> _EXERCISE INSTRUCTIONS_: Your answer must be every line of the data that contains "computer".

(Stored data entries)
=-=-=-=-=

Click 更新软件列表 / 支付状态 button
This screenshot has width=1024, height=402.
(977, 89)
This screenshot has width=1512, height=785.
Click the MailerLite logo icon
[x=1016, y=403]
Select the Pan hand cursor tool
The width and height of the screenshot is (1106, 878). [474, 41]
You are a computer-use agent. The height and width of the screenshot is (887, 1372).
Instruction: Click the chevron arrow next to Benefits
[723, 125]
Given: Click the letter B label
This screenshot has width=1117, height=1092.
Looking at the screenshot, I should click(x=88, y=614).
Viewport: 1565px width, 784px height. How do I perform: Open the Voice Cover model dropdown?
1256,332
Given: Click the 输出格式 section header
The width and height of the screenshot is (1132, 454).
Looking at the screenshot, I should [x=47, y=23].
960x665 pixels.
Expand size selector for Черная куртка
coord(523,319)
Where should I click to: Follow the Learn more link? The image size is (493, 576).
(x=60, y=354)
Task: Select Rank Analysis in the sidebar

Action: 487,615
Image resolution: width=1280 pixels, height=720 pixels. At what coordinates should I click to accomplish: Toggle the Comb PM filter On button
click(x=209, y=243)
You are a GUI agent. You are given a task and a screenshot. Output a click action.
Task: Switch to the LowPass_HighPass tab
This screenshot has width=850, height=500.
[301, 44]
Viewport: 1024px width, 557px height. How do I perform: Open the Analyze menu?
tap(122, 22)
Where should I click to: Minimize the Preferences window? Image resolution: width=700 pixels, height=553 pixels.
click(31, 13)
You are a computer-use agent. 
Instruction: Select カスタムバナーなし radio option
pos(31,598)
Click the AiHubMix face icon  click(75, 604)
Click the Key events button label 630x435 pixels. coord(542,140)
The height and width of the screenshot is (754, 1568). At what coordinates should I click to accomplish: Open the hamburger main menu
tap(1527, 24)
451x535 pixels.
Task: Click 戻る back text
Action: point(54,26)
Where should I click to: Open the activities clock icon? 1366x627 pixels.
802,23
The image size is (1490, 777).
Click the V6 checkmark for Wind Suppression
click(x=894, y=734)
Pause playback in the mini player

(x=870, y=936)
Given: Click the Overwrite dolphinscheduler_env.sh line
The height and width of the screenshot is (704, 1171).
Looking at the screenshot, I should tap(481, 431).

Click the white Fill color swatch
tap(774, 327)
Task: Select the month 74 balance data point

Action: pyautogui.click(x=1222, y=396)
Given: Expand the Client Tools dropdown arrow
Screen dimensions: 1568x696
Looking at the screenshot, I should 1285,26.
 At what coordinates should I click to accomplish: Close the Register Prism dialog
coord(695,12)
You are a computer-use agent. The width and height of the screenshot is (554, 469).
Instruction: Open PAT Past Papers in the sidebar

=-=-=-=-=

> _COMPLETED TASK_:
You are a computer-use agent. The height and width of the screenshot is (887, 1372).
You are a computer-use agent. 
You are a computer-use agent. The width and height of the screenshot is (554, 469).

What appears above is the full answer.